* **Exercise instructions**: Begin at the line with "Task: Click the" and output every line through the end of the records, exactly as given. Omit pictures.
|---|
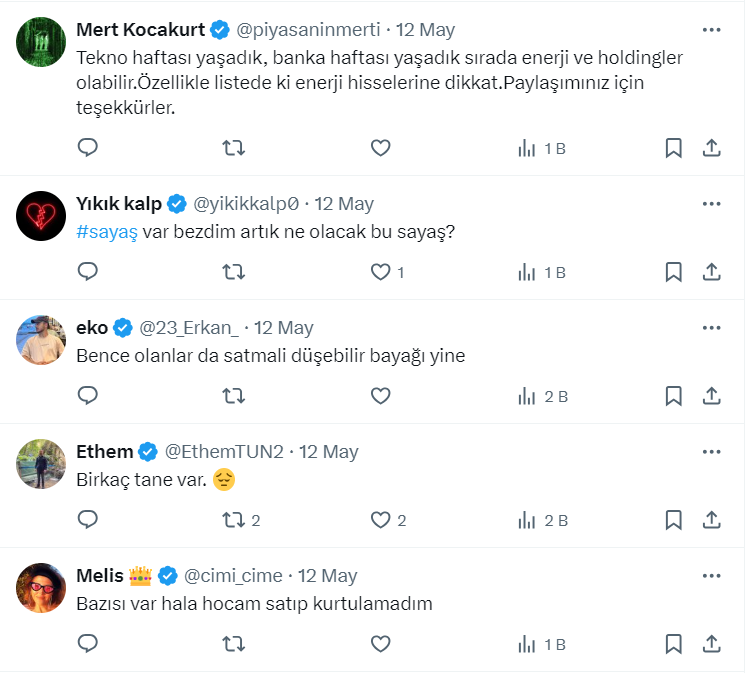The image size is (756, 673).
Task: Bookmark Melis's tweet
Action: [x=674, y=644]
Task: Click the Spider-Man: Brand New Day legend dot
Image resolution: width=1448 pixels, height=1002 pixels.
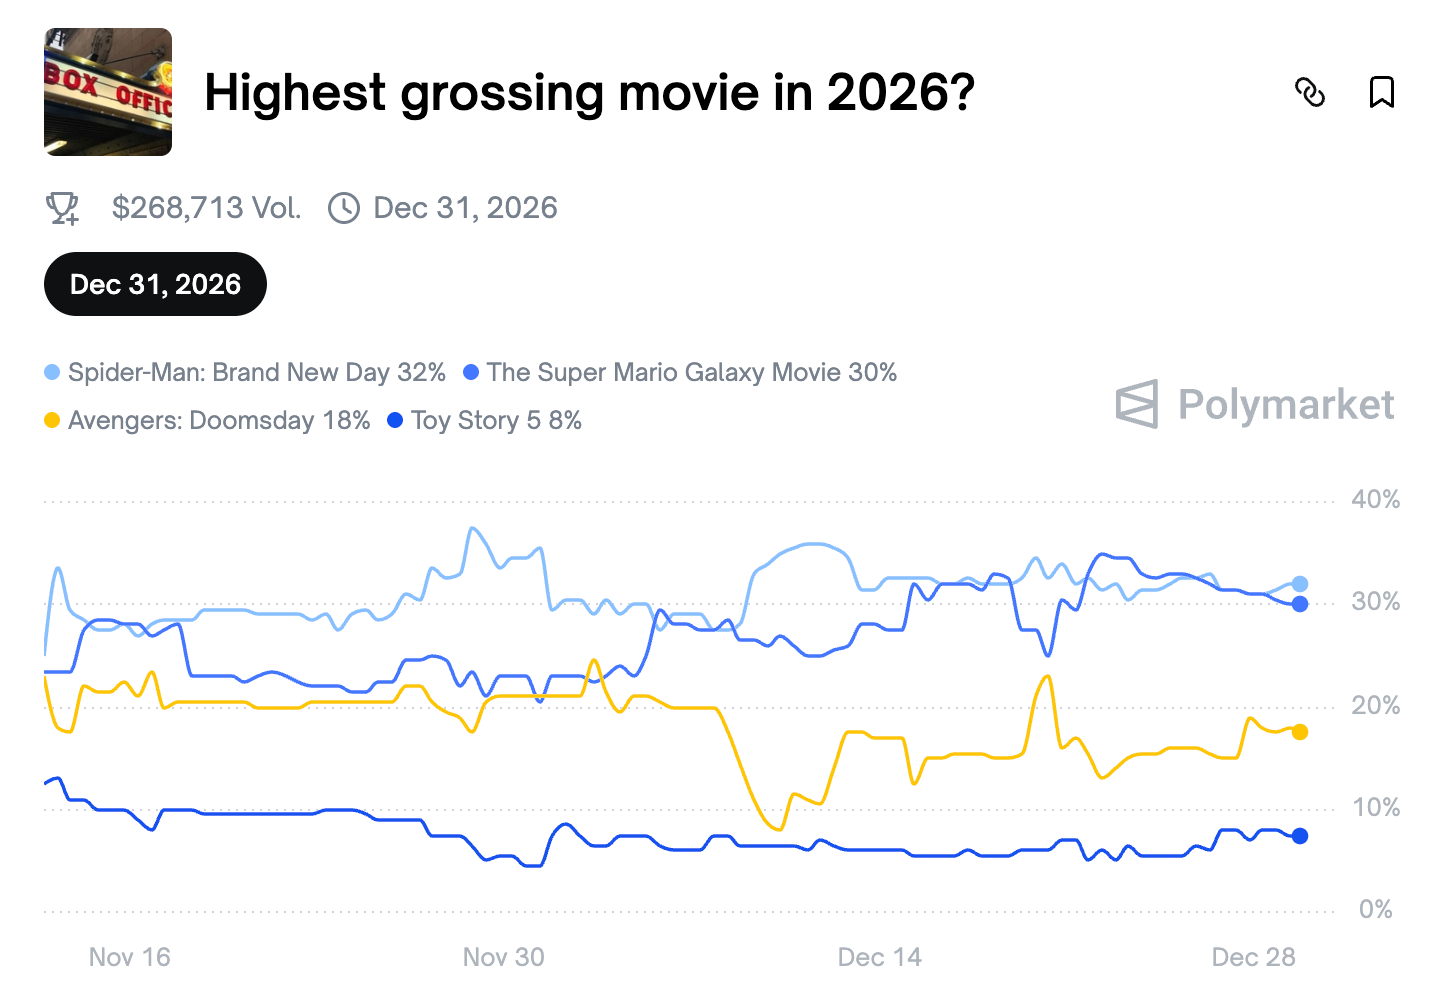Action: tap(53, 372)
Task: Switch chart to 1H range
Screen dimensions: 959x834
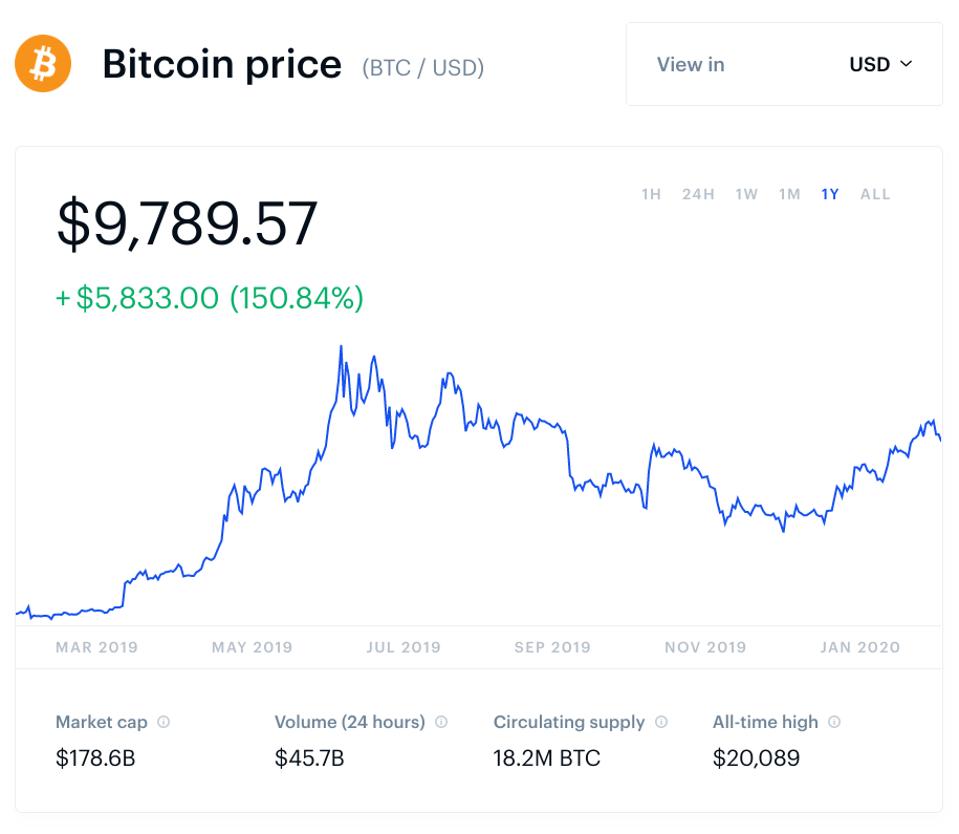Action: [x=651, y=194]
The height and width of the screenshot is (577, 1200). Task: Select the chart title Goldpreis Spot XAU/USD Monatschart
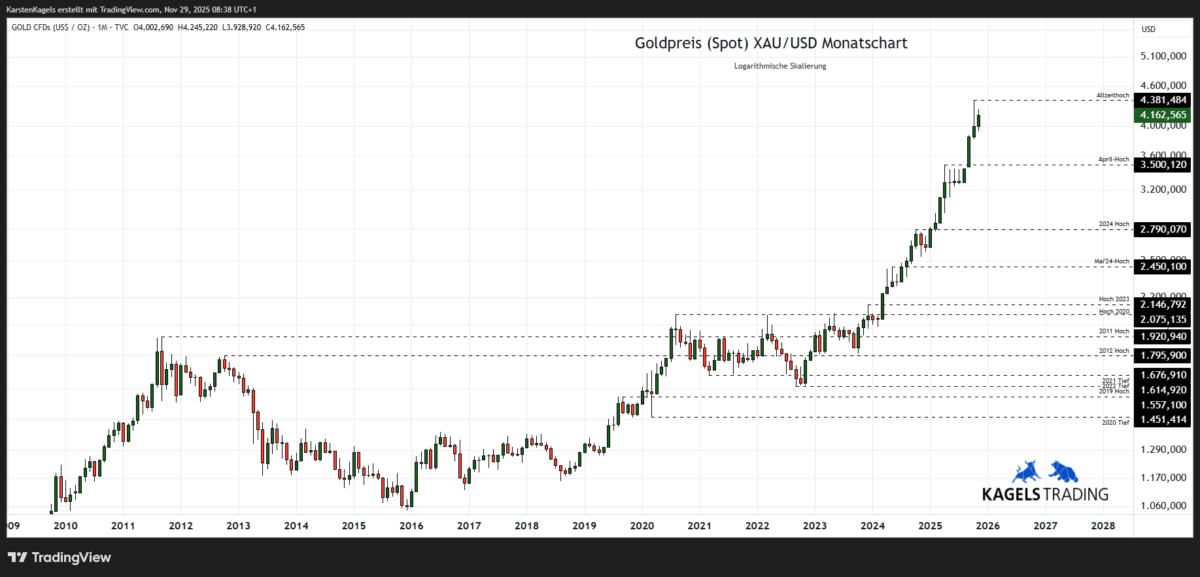point(770,43)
|---|
* **Result for this task**:
Task: Click the Spider-Man: Brand New Day legend dot
Image resolution: width=1448 pixels, height=1002 pixels.
Action: tap(53, 372)
Task: Switch chart to 1H range
Screen dimensions: 959x834
Action: [x=651, y=194]
The height and width of the screenshot is (577, 1200). Task: Select the chart title Goldpreis Spot XAU/USD Monatschart
point(770,43)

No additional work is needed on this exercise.